Given instruction
Copy out everything in the entries from the line containing "Click file icon" down to the line containing "(x=1019, y=10)", including both of those lines and the requests. Scale every click coordinate in the answers by 2, rounding to whole numbers with halves going up.

----- Information shown -----

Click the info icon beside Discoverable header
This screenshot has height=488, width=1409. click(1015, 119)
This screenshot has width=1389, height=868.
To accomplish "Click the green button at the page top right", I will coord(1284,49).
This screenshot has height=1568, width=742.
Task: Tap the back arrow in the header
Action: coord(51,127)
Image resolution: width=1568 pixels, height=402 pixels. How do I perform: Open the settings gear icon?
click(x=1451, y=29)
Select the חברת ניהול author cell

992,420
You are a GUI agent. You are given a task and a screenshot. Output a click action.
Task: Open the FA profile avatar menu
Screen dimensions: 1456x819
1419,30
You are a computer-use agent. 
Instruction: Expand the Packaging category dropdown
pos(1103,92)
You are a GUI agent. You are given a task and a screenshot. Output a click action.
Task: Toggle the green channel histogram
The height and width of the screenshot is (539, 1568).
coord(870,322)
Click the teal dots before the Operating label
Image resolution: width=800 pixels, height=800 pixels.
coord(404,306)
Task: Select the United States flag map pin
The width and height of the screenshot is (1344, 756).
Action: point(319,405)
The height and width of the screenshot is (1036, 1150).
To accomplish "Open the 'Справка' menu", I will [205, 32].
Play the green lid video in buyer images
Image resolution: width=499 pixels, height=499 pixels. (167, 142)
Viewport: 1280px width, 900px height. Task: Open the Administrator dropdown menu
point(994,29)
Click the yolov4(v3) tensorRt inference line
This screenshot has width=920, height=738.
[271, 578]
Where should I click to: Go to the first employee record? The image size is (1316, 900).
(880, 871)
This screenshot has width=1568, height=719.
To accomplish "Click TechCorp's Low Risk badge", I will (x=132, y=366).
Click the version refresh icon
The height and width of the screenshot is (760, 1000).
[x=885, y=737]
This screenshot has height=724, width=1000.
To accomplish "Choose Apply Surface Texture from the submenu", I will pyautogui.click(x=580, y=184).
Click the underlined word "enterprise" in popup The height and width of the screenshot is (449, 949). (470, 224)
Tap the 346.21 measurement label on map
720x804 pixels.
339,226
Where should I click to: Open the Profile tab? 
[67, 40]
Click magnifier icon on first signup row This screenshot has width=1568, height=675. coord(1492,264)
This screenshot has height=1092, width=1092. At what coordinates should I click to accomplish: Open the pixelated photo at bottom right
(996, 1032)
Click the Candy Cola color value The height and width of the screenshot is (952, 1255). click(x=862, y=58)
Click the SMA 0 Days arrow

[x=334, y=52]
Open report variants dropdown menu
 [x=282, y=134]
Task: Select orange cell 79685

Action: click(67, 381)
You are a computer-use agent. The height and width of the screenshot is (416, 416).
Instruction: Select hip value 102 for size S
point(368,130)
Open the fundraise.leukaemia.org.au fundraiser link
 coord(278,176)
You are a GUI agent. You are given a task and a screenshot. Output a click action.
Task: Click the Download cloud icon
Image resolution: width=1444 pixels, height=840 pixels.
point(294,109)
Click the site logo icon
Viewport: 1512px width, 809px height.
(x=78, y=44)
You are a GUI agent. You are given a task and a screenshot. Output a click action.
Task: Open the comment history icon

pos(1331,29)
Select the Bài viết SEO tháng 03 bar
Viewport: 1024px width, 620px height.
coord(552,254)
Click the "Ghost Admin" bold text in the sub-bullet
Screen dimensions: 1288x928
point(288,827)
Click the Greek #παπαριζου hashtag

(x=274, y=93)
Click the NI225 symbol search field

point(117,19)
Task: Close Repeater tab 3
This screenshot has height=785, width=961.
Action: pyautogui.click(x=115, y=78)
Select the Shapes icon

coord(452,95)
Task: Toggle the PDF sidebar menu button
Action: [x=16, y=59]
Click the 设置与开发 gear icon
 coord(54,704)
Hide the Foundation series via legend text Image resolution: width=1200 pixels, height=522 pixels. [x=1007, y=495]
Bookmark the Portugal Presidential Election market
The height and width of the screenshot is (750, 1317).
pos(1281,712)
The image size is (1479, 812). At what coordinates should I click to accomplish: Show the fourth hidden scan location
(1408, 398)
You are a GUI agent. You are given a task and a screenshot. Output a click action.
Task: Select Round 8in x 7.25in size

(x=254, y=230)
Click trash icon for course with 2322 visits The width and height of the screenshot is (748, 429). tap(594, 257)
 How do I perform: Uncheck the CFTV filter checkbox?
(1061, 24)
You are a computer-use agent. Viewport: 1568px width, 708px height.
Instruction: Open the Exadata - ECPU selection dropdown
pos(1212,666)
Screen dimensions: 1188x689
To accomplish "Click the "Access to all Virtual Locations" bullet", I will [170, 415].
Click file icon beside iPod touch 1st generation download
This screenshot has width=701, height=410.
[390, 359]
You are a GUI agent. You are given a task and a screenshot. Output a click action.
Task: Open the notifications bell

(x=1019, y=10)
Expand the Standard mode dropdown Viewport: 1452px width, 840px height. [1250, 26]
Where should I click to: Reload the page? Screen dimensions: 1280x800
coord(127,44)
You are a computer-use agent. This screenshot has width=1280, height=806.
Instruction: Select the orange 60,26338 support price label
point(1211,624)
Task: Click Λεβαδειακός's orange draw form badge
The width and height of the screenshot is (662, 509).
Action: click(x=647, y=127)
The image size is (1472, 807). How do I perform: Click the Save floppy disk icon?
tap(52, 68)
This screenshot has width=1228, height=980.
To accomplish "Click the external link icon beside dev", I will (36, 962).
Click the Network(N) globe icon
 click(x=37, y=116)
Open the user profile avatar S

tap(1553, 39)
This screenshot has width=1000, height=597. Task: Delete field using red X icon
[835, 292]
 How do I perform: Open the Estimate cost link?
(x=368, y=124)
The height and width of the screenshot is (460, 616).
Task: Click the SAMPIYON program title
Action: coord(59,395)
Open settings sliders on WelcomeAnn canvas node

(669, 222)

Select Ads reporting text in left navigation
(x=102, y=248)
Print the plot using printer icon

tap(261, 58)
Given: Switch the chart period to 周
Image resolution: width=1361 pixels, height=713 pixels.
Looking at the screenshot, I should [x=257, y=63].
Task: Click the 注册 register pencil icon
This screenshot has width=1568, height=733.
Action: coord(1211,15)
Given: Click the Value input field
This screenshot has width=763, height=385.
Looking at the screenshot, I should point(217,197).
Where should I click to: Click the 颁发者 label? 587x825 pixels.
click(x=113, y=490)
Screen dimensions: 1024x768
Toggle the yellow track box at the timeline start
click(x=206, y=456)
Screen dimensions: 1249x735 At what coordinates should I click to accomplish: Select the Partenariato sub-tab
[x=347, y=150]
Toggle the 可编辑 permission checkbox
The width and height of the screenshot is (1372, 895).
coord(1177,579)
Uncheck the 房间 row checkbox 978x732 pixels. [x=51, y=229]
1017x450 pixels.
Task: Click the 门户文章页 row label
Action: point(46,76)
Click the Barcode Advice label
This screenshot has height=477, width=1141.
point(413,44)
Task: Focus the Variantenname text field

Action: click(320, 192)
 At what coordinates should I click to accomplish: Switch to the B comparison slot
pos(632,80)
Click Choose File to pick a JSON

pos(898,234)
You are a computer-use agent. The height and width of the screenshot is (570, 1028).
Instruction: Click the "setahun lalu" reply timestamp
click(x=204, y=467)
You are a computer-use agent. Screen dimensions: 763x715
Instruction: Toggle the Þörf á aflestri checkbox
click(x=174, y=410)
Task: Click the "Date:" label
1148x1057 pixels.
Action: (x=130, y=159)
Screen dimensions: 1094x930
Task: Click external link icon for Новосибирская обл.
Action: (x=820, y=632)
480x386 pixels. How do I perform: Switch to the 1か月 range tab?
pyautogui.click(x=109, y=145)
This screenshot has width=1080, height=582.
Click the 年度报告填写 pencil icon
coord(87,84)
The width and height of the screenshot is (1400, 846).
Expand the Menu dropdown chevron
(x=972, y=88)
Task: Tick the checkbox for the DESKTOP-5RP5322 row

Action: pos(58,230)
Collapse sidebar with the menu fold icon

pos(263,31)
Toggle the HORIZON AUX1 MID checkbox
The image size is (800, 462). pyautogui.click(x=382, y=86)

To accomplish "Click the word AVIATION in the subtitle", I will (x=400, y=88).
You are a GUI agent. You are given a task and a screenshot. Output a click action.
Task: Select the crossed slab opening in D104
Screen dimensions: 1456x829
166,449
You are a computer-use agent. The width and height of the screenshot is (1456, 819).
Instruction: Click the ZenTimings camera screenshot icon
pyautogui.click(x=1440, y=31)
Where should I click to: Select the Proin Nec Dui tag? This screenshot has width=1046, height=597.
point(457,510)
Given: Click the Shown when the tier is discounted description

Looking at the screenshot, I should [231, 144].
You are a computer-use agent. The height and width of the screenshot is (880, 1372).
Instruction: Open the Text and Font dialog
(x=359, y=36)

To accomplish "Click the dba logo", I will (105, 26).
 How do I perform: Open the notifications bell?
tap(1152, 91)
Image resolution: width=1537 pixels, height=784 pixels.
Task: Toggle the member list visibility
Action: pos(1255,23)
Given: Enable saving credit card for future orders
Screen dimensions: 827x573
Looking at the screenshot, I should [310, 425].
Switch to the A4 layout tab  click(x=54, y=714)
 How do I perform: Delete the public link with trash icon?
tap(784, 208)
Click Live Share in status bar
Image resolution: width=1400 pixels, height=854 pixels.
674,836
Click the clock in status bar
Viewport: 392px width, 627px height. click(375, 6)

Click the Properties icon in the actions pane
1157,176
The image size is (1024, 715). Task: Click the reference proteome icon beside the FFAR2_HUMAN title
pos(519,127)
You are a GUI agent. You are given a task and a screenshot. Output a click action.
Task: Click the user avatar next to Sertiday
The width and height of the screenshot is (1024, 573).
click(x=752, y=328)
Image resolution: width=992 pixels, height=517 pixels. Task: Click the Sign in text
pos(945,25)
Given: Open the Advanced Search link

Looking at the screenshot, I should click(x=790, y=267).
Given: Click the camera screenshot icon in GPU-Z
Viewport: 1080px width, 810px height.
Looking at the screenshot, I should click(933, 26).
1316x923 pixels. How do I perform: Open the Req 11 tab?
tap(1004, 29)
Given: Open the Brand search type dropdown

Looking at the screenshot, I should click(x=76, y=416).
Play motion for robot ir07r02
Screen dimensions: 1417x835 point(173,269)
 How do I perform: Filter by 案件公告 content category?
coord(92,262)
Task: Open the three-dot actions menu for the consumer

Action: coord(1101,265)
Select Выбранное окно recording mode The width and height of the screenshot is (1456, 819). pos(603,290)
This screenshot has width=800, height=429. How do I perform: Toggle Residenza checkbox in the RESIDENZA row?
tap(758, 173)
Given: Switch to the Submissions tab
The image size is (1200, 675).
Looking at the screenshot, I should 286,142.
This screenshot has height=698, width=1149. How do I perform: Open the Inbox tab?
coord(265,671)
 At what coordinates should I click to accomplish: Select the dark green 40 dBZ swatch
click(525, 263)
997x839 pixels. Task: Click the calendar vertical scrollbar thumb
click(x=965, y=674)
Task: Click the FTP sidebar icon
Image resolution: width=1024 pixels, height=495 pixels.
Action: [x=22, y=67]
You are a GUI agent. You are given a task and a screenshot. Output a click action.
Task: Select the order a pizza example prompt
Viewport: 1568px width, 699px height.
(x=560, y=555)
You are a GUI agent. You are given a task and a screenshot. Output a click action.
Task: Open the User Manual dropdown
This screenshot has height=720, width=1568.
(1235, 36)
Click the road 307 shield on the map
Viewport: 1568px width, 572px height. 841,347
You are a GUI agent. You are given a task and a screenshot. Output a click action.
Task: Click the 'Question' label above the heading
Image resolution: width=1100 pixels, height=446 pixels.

-----

Response to the exercise
Click file icon beside iPod touch 1st generation download
This screenshot has width=701, height=410.
[780, 718]
You are a GUI agent. You are given a task and a screenshot. Output a click action.
Task: Open the notifications bell

(x=2038, y=20)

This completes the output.